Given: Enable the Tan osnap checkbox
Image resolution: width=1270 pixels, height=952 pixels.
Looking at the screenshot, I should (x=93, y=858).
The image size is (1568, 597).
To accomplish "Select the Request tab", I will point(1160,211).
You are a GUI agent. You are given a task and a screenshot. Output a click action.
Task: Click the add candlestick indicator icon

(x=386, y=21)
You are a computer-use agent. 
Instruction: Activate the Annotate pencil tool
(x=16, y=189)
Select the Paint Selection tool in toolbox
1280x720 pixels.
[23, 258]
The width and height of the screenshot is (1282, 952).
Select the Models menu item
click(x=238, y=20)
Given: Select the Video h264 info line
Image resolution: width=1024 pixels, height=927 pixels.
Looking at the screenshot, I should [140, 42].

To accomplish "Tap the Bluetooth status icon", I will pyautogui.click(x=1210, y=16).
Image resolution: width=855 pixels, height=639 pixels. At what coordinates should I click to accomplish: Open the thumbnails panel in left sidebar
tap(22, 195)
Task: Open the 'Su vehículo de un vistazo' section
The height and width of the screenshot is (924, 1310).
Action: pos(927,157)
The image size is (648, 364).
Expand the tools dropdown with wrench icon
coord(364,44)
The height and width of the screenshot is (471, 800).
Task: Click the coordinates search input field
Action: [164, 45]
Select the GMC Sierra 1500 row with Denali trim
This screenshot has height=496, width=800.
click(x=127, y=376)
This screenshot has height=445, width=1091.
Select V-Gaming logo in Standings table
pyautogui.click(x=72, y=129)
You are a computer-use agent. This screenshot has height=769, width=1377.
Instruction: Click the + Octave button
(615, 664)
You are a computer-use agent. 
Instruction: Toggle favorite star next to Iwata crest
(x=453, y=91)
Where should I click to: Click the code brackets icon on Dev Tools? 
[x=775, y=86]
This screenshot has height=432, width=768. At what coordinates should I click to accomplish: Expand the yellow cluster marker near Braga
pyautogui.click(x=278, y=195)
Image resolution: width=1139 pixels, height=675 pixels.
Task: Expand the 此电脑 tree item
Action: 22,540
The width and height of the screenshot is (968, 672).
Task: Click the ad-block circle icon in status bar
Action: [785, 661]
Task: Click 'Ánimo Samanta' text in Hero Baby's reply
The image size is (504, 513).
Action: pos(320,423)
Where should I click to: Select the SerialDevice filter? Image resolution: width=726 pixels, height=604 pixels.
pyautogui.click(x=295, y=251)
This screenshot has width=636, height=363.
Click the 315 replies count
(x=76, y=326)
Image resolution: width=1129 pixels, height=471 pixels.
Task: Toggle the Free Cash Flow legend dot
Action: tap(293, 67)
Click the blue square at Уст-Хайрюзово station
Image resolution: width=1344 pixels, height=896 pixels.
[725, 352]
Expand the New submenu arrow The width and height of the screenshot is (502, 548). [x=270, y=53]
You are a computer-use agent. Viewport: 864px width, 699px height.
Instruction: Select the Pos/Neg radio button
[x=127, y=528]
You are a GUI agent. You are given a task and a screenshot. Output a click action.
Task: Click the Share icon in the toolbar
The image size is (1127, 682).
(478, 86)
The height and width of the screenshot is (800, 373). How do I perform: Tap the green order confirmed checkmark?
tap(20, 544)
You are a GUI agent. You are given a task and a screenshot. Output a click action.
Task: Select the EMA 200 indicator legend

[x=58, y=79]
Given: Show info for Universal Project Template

◆ ◆ ◆ ◆

Copy out all of the data above line for line, with no changes.

▶ Solution below
Given: Enable the Tan osnap checkbox
Image resolution: width=1270 pixels, height=952 pixels.
Looking at the screenshot, I should (x=93, y=858).
The image size is (1568, 597).
To accomplish "Select the Request tab", I will point(1160,211).
You are a GUI agent. You are given a task and a screenshot. Output a click action.
Task: Click the add candlestick indicator icon

(x=386, y=21)
You are a computer-use agent. 
Instruction: Activate the Annotate pencil tool
(x=16, y=189)
Select the Paint Selection tool in toolbox
1280x720 pixels.
[23, 258]
The width and height of the screenshot is (1282, 952).
Select the Models menu item
click(x=238, y=20)
Given: Select the Video h264 info line
Image resolution: width=1024 pixels, height=927 pixels.
Looking at the screenshot, I should [140, 42].

To accomplish "Tap the Bluetooth status icon", I will pyautogui.click(x=1210, y=16).
Image resolution: width=855 pixels, height=639 pixels. At what coordinates should I click to accomplish: Open the thumbnails panel in left sidebar
tap(22, 195)
Task: Open the 'Su vehículo de un vistazo' section
The height and width of the screenshot is (924, 1310).
Action: pos(927,157)
The image size is (648, 364).
Expand the tools dropdown with wrench icon
coord(364,44)
The height and width of the screenshot is (471, 800).
Task: Click the coordinates search input field
Action: [164, 45]
Select the GMC Sierra 1500 row with Denali trim
This screenshot has height=496, width=800.
click(x=127, y=376)
This screenshot has height=445, width=1091.
Select V-Gaming logo in Standings table
pyautogui.click(x=72, y=129)
You are a computer-use agent. This screenshot has height=769, width=1377.
Instruction: Click the + Octave button
(615, 664)
You are a computer-use agent. 
Instruction: Toggle favorite star next to Iwata crest
(x=453, y=91)
Where should I click to: Click the code brackets icon on Dev Tools? 
[x=775, y=86]
This screenshot has height=432, width=768. At what coordinates should I click to accomplish: Expand the yellow cluster marker near Braga
pyautogui.click(x=278, y=195)
Image resolution: width=1139 pixels, height=675 pixels.
Task: Expand the 此电脑 tree item
Action: 22,540
The width and height of the screenshot is (968, 672).
Task: Click the ad-block circle icon in status bar
Action: [785, 661]
Task: Click 'Ánimo Samanta' text in Hero Baby's reply
The image size is (504, 513).
Action: pos(320,423)
Where should I click to: Select the SerialDevice filter? Image resolution: width=726 pixels, height=604 pixels.
pyautogui.click(x=295, y=251)
This screenshot has width=636, height=363.
Click the 315 replies count
(x=76, y=326)
Image resolution: width=1129 pixels, height=471 pixels.
Task: Toggle the Free Cash Flow legend dot
Action: tap(293, 67)
Click the blue square at Уст-Хайрюзово station
Image resolution: width=1344 pixels, height=896 pixels.
[725, 352]
Expand the New submenu arrow The width and height of the screenshot is (502, 548). [x=270, y=53]
You are a computer-use agent. Viewport: 864px width, 699px height.
Instruction: Select the Pos/Neg radio button
[x=127, y=528]
You are a GUI agent. You are given a task and a screenshot. Output a click action.
Task: Click the Share icon in the toolbar
The image size is (1127, 682).
(478, 86)
The height and width of the screenshot is (800, 373). How do I perform: Tap the green order confirmed checkmark?
tap(20, 544)
You are a GUI agent. You are given a task and a screenshot. Output a click action.
Task: Select the EMA 200 indicator legend

[x=58, y=79]
Given: Show info for Universal Project Template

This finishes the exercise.